TimothyGu · 2021-05-21T09:08:08Z

Consider

<a href="https://jsdom.github.io/whatwg-url/">normal</a>,
<a href="https://jsdom.github.io/wh%61twg-url/">encoded 'a'</a>

In Chrome, both a elements have pathname "/whatwg-url/", indicating that the %61 was unescaped.

In Safari, the second a element has pathname "/wh%61twg-url/", but when navigating, /whatwg-url/ is actually the destination.

In Firefox, the second a element has pathname "/wh%61twg-url/", and that pathname is used when navigating (resulting in a 404 error with GitHub pages). However, confusingly, the address bar in the browser chrome has the valid "whatwg-url", so if you go to the address bar and press Enter it works:

The spec currently doesn't do any unescaping. Should we?

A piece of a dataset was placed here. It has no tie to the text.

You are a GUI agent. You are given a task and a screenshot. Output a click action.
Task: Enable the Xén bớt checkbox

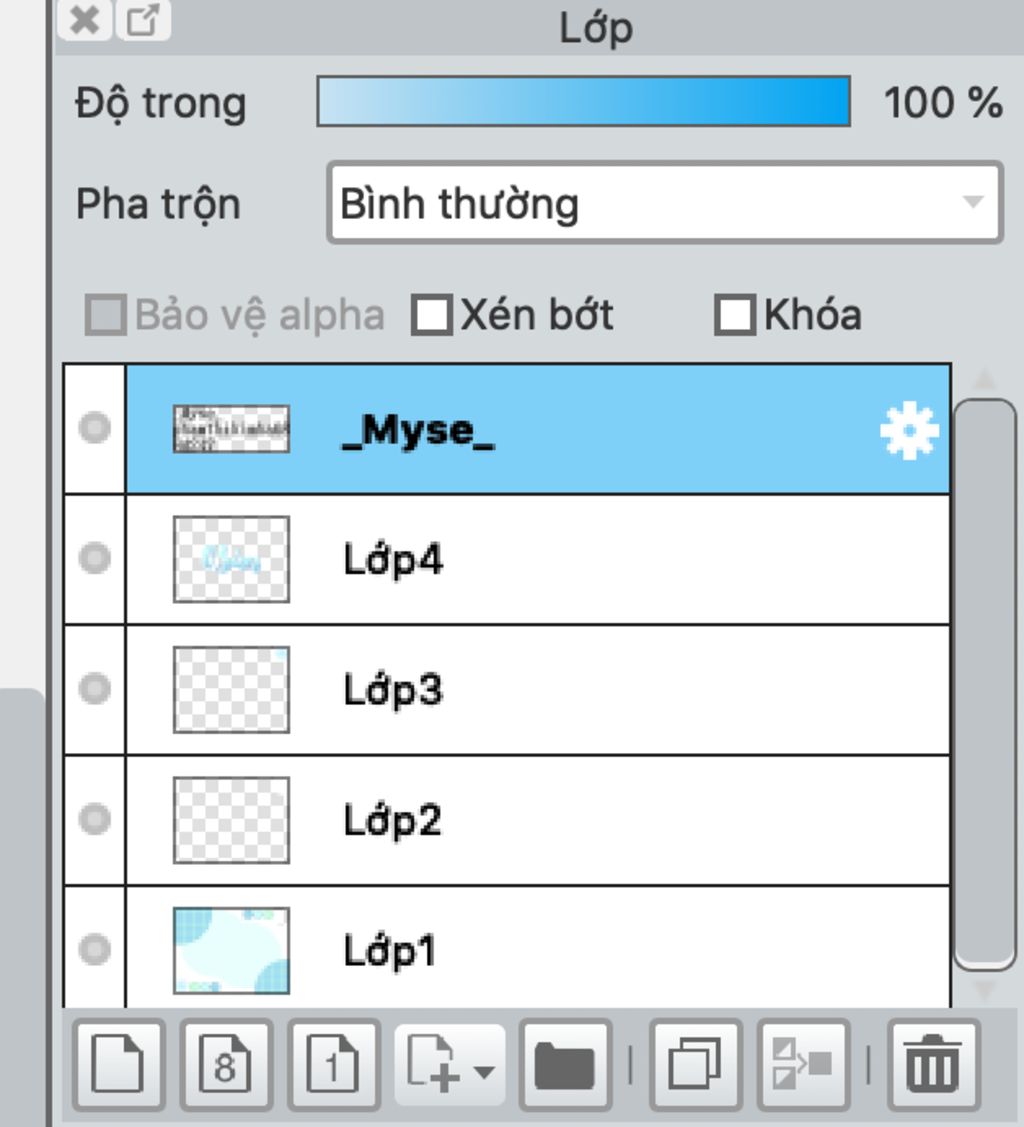[x=432, y=315]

The text was updated successfully, but these errors were encountered:

karwa · 2021-05-21T11:15:04Z

It sounds like a good idea to decode them, IMO. The latest HTTP semantics draft spec says:

Scheme-based normalization (Section 6.2.3 of [RFC3986]) of "http" and "https" URIs involves the following additional rules:
...
Characters other than those in the "reserved" set are equivalent to their percent-encoded octets: the normal form is to not encode them (see Sections 2.1 and 2.2 of [RFC3986]).

(I believe this would also apply to at least the query)

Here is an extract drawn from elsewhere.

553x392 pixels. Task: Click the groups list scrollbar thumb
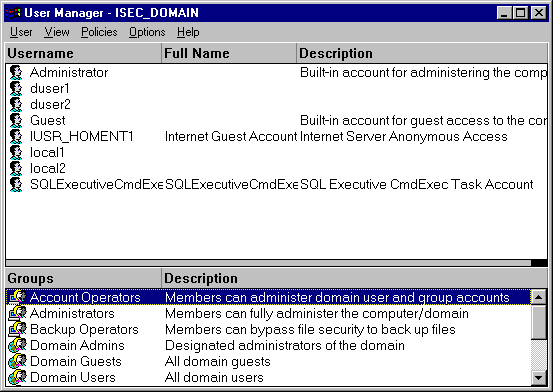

We already do the other HTTP-specific normalisations (removing default ports, root path instead of empty, lowercased host name), as well as other normalisations (e.g. exotic IP addresses), so I think it makes sense to do this, too. Some part of the system will have to - best to do it as soon as possible at the URL level to avoid mismatches like those you’ve described.

alwinb · 2021-07-07T06:27:37Z

Related issues: #369, #565 and #87. Quick questions, probably discussed there:

Which set of characters (code points?) would then be unescaped (aka. the unreserved set)
What then to do with invalid sequences becoming valid sequences after unescaping, such as e.g. http://example/%1%61

I think #87 gives the reasons for not doing this.

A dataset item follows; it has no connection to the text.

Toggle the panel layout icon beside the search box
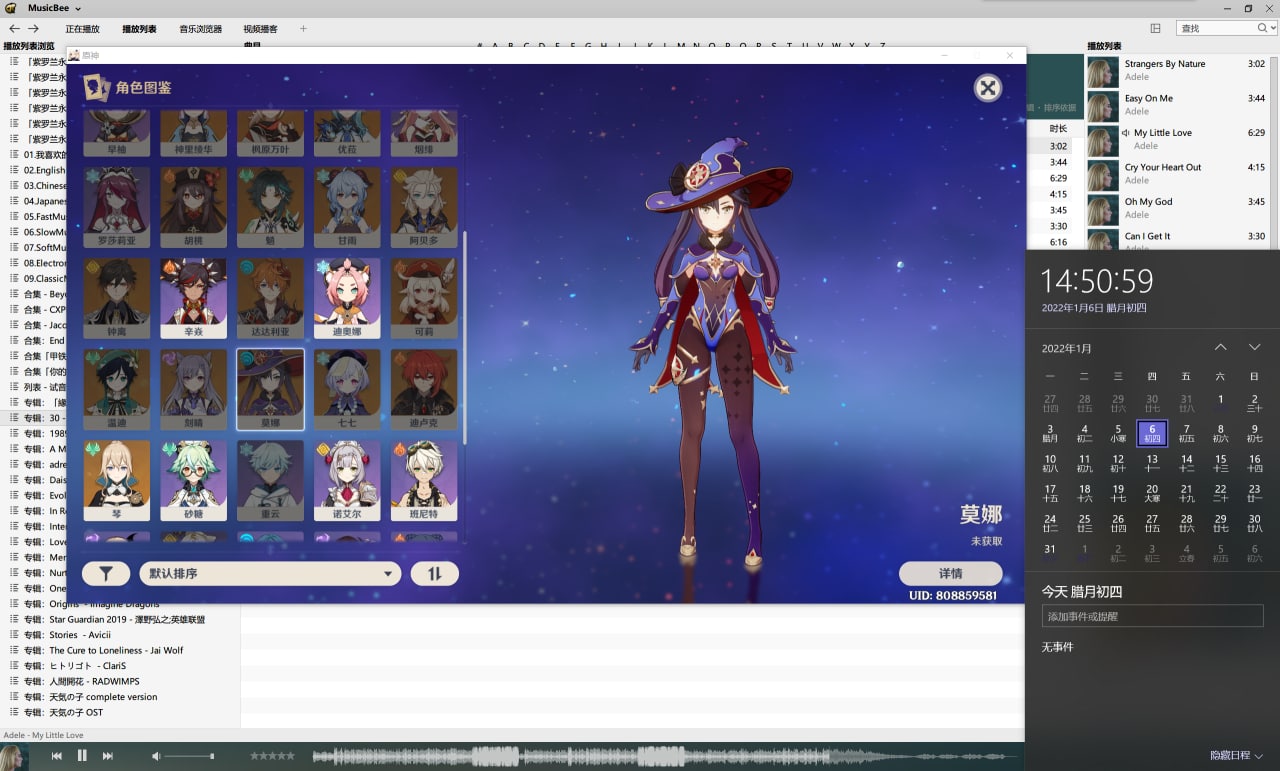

It is still important to define the semantics of escape sequences, for server-side URL handling and for interoperability though. Currently the standard does not discuss that.

philloooo · 2021-09-23T21:11:10Z

Filed a bug in Chromium to track this. https://crbug.com/1252531

annevk · 2021-09-24T07:05:00Z

FWIW, I'm not sure I agree with the notion that we need to define the semantics. Or at least in such a way that there is only one valid interpretation. Servers can interpret URLs however they wish and they do not necessarily need to agree with each other on that. If one server considers a and A the same and another does not, that's perfectly acceptable.

alwinb · 2021-09-25T10:50:04Z

What about the semantics of percent encoded sequences though? Not the additional protocol- or application specific normalisations, but the analogue of Percent-Encoding Normalization in the RFC.

I don't think the URL Standard currently states that %61 may be considered equivalent to a, other than in the domain (where it is obligatory). It might even make sense to mandate that, so that it is safe to assume that e.g. http://example/%61 and http://example/a refer to the same resource, whether browsers normalise them to the same URL or not.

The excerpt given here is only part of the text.